Tthor silbó tres notas, tan suaves y sostenidas, que parecían formar parte de una melodiosa canción. Las cabras miraron hacia donde él estaba. Hizo una seña con la mano y uno de los animales empezó a caminar en dirección del muchacho. Tthor se puso en cuclillas y la esperó con los brazos abiertos. La cabra de brillante pelaje blanco se dejó abrazar, levantar y poner sobre el carro con tanta docilidad, como si ya lo hubiera hecho antes o como si conociera a Tthor de toda la vida.
El joven giró el carro hacia la casa en la que había estado y avanzó hasta ella, tironeando de la manivela. Una de las ruedas hacía un sonido bastante gracioso cada vez que giraba. Tthor le echó un vistazo mientras avanzaba, cerciorándose de que no se fuera a salir. Observó luego a la cabra, la cual iba parada sobre el carro, con suma tranquilidad, olfateando el aire de vez en cuando.
Cuando llegaron ambos a la puerta, la cabra pegó un salto y se paró al lado de la comida que estaba depositada en el suelo.
- ¡Buena chica!- le dijo Tthor, arrascándole las orejas- Cuando yo me haya ido, tú llamas a la puerta…

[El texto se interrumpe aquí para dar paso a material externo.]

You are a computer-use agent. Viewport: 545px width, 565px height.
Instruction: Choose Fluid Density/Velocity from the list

La cabra lo miró fijamente y luego hizo un movimiento extraño con la cabeza que Tthor interpretó como una respuesta afirmativa.

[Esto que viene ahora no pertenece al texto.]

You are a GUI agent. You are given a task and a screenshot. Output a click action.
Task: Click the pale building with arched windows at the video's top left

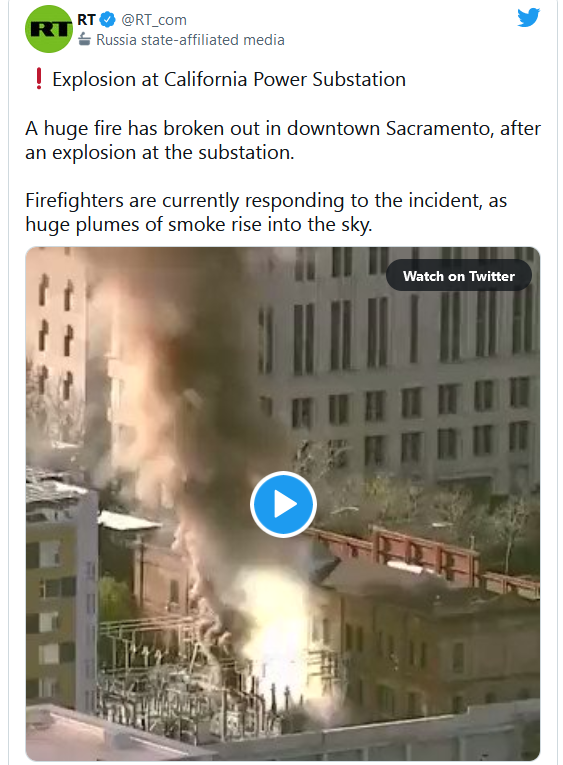56,342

- ¡Nos vemos!- dijo, tomando el carro y emprendiendo el camino de piedra que llevaba a Meaghdose.
Cuando llegó al árbol de Creta, recién frenó su marcha y miró hacia la casa donde había dejado al animal, justo a tiempo para ver como la cabra arremetía con sus patas sobre la puerta… Unos momentos después, alguien apareció desde el interior, con rostro pálido y extremadamente delgado pero con unos ojos que empezaban a brillar como hacía mucho no lo hacían, al ver la comida y al animal esperando en su portal.